ESR 1 aims to identify specific gene expression pattern that distinguish microcalcifications compared with healthy tissue and large calcifications, and to establish the mechanisms involved in the interplay between structural cells and macrophages. The working hypothesis is that failure in inflammation resolution favors the formation of microcalcifications rendering the atherosclerotic plaque unstable. This ESR will work in close collaboration with ESR8, and with ESR4 and ESR7. The results obtained by ESR1 will also be further explored in ESR5 (marker identification) and ESR11 (imaging).
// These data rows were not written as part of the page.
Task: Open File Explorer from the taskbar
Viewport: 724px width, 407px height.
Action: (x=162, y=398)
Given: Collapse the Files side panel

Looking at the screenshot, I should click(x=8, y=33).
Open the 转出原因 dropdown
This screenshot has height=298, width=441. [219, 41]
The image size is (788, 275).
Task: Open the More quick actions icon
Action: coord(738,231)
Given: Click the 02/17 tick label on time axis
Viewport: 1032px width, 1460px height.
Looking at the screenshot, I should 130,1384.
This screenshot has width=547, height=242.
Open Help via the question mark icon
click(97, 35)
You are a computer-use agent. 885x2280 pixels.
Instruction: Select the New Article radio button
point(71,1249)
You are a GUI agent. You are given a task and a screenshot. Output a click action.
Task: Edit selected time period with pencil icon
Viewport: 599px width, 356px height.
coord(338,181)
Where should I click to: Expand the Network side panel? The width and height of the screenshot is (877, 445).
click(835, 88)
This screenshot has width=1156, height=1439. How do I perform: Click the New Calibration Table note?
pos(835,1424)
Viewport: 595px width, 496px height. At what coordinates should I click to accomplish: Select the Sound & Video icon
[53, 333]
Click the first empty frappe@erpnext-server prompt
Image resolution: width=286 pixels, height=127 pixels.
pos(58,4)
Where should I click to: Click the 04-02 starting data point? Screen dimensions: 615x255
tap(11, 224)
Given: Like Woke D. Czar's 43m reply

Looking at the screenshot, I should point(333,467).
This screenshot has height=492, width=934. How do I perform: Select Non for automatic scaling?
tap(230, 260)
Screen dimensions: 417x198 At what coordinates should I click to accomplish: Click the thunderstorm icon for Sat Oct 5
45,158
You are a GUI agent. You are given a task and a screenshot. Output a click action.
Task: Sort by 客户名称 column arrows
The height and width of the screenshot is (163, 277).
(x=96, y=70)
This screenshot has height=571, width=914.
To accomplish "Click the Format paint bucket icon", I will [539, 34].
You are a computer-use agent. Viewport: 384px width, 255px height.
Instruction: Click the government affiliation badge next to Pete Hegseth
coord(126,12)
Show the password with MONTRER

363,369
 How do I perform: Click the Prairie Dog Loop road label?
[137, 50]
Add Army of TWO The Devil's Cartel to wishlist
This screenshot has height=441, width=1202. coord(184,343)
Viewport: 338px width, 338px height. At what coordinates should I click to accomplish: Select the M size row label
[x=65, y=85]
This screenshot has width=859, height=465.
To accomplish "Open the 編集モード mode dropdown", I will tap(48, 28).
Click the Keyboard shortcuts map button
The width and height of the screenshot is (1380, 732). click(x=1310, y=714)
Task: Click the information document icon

High throughput gene expression profiling (including non-coding RNA and microRNA) will be performed in human carotid endarectomies and in human aortic valve specimens. We will study whether a failure in the resolution of inflammation is a cause of microcalcifications, or if microcalcifications (for example through NALP3 inflammasome activation) inhibits inflammation resolution, which in turn renders the plaque unstable.
Primary cultures of human vascular smooth muscle cells and valvular interstitial cells will be used for assessment of calcified nodule formation after exposure to for example lipid mediators of resolution. Macrophage and SMC co-cultures will address the interaction between these two cell types in the calcification process. Finally, co-cultures will be exposed in vitro to conditioned media from calcified tissues. In vivo calcification: Mice lacking the specific receptors for lipid mediators of resolution (for example the ALX/FPR2) will be crossbred with atherosclerosis prone mouse strains (ApoE and/or LDLr knock-out mice and microcalcifications in atherosclerotic lesions will be assessed histologically, and their relation to other indices of plaque instability will be determined (collagen content and maturation, MMP expression).